Thursday, March 19, 2020

The gold and silver coinage of Philip II published to PELLA

The gold and silver coinage of Philip II published to PELLA
After considerable effort by ANS curator Peter van Alfen, the gold and silver coin types of Philip II of Macedon have been published to PELLA. This typology, based on Georges Le Rider's 1977 Le monnayage d’argent et d’or de Philippe II frappé en Macédoine de 359 à 294, has been numbered 1-382. Le Rider's corpus is actually a die study, and the numbering system is based on die combinations rather than types. As such, there are about 2,200 or so die combinations that correspond to the 382 types. These types were given a new numbering scheme, pella.philip_ii.1 to 382, but all of the Le Rider numbers are also URIs in order to establish a concordance between Le Rider and the new scheme so that collections that cataloged their coins with Le Rider numbers can submit their RDF with those URIs or map the Le Rider to the PELLA type number.

Le Rider numbers as subtypes or deprecated types

The correspondence between PELLA and Le Rider numbers is either 1:n or 1:1. When a typology has multiple possible die combinations, the Le Rider number is considered to be a subtype of the PELLA super type. For example, there are three die combinations for PELLA Philip II no. 1, Le Rider 1.1 to 1.3. If a museum has cataloged one of their coins to Le Rider 1.1, that coin will show up on the subtype page for that combination as well as the page for PELLA Philip II 1, which gathers all of the physical specimens linked directly to that URI or any possible subtype URI (via Nomisma.org's SPARQL endpoint).
Philip II 125 with the first specimen from a Nomisma partner.


The other category in which a PELLA and Le Rider number might correlate is 1:1. In these cases, the Le Rider URI still exists, but is not a subtype (linked in the RDF as skos:broader). Instead, the Le Rider Linked Open Data is dcterms:isReplacedBy the PELLA URI, which forces an automatic semantic HTTP 303 redirect in the browser (e.g., Le Rider 5.120). The underlying RDF for the Le Rider URI is still accessible through content negotiation or appending .ttl, .jsonld, or .rdf onto the URI. These two URIs are still linked together by skos:exactMatch, which facilitates the display of coins linked to Le Rider URIs on the PELLA page.

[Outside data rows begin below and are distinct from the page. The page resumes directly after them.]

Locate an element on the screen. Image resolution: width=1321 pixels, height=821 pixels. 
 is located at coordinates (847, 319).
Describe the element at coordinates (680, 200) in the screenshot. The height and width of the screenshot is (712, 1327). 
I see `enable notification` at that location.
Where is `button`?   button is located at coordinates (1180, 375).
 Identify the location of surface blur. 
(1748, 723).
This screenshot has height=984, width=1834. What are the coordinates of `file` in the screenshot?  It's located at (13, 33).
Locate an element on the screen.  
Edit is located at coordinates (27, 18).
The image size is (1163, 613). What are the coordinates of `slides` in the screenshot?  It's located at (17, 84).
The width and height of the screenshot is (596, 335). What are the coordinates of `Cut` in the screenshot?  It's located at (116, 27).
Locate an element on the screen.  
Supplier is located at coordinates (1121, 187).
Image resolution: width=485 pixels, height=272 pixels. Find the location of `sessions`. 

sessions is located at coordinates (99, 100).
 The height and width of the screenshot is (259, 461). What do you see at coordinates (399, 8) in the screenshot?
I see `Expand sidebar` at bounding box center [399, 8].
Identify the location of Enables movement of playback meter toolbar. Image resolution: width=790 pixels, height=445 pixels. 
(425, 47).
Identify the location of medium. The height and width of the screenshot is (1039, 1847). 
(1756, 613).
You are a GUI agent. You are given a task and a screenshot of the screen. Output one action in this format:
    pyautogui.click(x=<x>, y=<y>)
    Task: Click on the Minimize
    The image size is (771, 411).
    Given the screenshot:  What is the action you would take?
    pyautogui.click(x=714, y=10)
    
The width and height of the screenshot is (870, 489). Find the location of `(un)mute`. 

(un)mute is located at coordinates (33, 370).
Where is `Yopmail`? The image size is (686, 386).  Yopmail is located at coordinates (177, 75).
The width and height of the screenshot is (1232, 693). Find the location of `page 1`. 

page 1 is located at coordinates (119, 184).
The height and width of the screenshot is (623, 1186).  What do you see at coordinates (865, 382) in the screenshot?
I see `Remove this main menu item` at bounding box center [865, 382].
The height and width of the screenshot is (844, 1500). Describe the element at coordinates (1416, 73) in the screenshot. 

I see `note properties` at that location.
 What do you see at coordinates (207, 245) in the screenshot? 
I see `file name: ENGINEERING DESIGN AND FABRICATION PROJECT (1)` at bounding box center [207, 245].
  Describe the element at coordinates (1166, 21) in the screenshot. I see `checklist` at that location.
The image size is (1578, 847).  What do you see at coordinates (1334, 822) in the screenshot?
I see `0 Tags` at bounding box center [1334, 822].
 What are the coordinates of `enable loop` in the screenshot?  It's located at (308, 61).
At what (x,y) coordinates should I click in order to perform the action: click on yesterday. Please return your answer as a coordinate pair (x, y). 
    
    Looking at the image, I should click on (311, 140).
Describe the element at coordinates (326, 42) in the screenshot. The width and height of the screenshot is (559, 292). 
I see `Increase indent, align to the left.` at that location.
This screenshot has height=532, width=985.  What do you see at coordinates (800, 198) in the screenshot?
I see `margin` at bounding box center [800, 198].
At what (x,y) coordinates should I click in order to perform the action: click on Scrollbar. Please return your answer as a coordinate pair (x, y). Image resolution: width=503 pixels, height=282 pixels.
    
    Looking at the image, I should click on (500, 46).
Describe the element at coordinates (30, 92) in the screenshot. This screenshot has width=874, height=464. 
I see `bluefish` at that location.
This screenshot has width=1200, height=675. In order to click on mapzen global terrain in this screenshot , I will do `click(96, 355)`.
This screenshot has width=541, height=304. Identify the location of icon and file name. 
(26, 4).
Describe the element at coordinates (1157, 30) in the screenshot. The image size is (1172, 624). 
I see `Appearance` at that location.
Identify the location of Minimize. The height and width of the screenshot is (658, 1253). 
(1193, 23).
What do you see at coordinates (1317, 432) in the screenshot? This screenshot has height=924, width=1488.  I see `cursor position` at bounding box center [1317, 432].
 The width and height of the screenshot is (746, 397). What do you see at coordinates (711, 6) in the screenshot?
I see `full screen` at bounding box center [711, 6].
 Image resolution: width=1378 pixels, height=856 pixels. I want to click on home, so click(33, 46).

Uploading spreadsheets in Numishare

The publication of this typology represents a breakthrough in another way. Last summer, I spent several weeks developing a spreadsheet import mechanism in the Numishare back-end. I detailed it here (along with recommendations for structuring numismatic data in Google Sheets). After some further tweaking this week, the Philip II typology is the first spreadsheet data imported into Numishare in production. Out of all of the typology projects we have published online in the last 8 years (since the OCRE prototype developed in 2012), this is the first one that did not require me to write an intermediate PHP script. I cannot overemphasize how important this is. Curators can now formulate their own data, according to the specifications above, and publish new projects without technical intervention. After the conclusion of the Hellenistic Royal Coinages project in May, I will turn my attention to refactoring older spreadsheets from OCRE into this new format, and major updates in OCRE can be made directly by curators. I have essentially coded myself out of a repetitive task, saving myself a lot of time and the ANS a lot of money in the long term.

What's next for PELLA?

Now that the URIs for Philip II are activated, I imagine that our colleagues in Berlin and Paris will begin cataloging with them. Peter has updated our curatorial database with these new IDs, but the data have not been pushed from our [terrible] FileMaker database to Mantis, but you should expect to see the ANS's coins of Philip II online in the coming days. In the mean time, a single tetradrachm from the Fralin Museum at the University of Virginia is the first contributor to the new corpus, for Philip II 125.